The reason the sequence matters is that you can have the right technology for a semantic layer, but if you haven’t defined and organized your context into a sound semantic model, the layer has nothing meaningful to surface. AI makes this more urgent. A person can usually tell when something feels off and ask a follow-up question. AI moves at a pace and scale where bad context produces wrong answers everywhere, consistently, until someone catches it.
 
 
It’s also worth understanding this sequence from a practical standpoint. Different tools in your stack are built to serve different points in this lifecycle. Some are designed to capture context, others to maintain and govern it, and others to make it consumable by BI tools, dashboards, or AI agents. When teams treat context, semantic model, and semantic layer as one undifferentiated thing, it becomes hard to see where each tool fits, where capabilities overlap, or where the real gaps are. Separating them gives you a framework for matching the right tool to the right job across the lifecycle.
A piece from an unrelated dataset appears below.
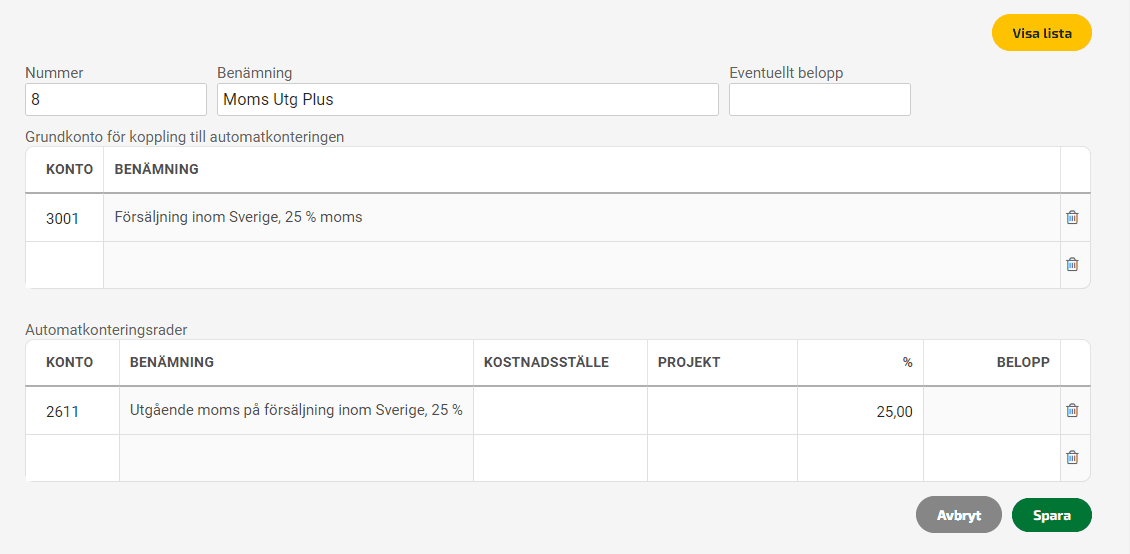Edit the Benämning field Moms Utg Plus

click(468, 99)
2. What are the signs that your AI readiness problem is really a semantic foundation problem?

Many of the signs are the same ones we’ve been seeing in analytics for years:

  • Teams come to meetings with different numbers for the same metric and spend the meeting debating whose number is right rather than making decisions.
  • Dashboards get built and go unused, or one department adopts them while another rejects them entirely.
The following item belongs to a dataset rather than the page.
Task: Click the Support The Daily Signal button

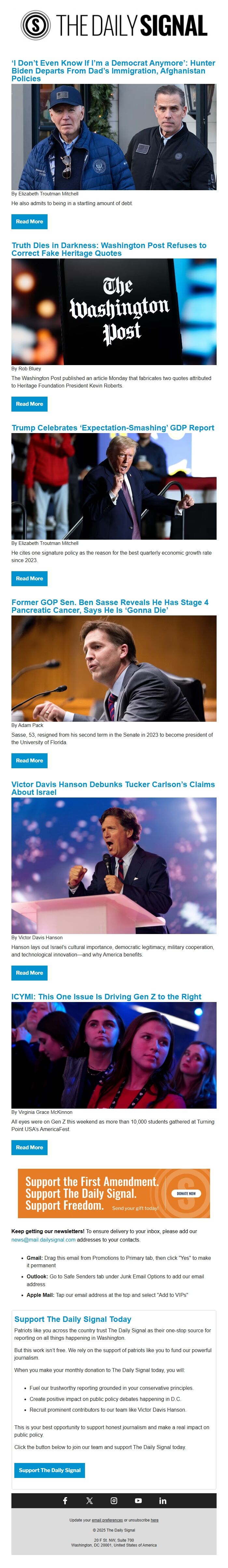Action: point(50,1470)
Most of the time this is not a data quality problem. It is a context problem. People are measuring slightly different things for different purposes, and without a shared definition, documented logic, or any way to surface the difference, it looks like a conflict.
 
Another clear signal is low self-service adoption. If your organization has the tools for self-service analytics but people still aren’t using them, that’s almost always a context problem. Users don’t feel confident because they don’t understand what they’re looking at or whether they’re pulling the right metric.
 
When AI enters the picture, these challenges surface faster and with far less room for error:

  • An AI agent asked about revenue performance across business units will return a number — confidently — without knowing that two of those units calculate revenue differently, one nets out refunds and one doesn’t.
  • An AI asked about customer count will pick whichever definition it finds first, whether that’s marketing’s version, finance’s version, or customer service’s version, and nobody will know which one it used until the number doesn’t match something else.

The biggest risk we face as AI becomes more central to business operations: a person can sense when something is off and ask a follow-up question. But AI operates at a pace and scale where bad context produces wrong answers everywhere, consistently, until someone catches it.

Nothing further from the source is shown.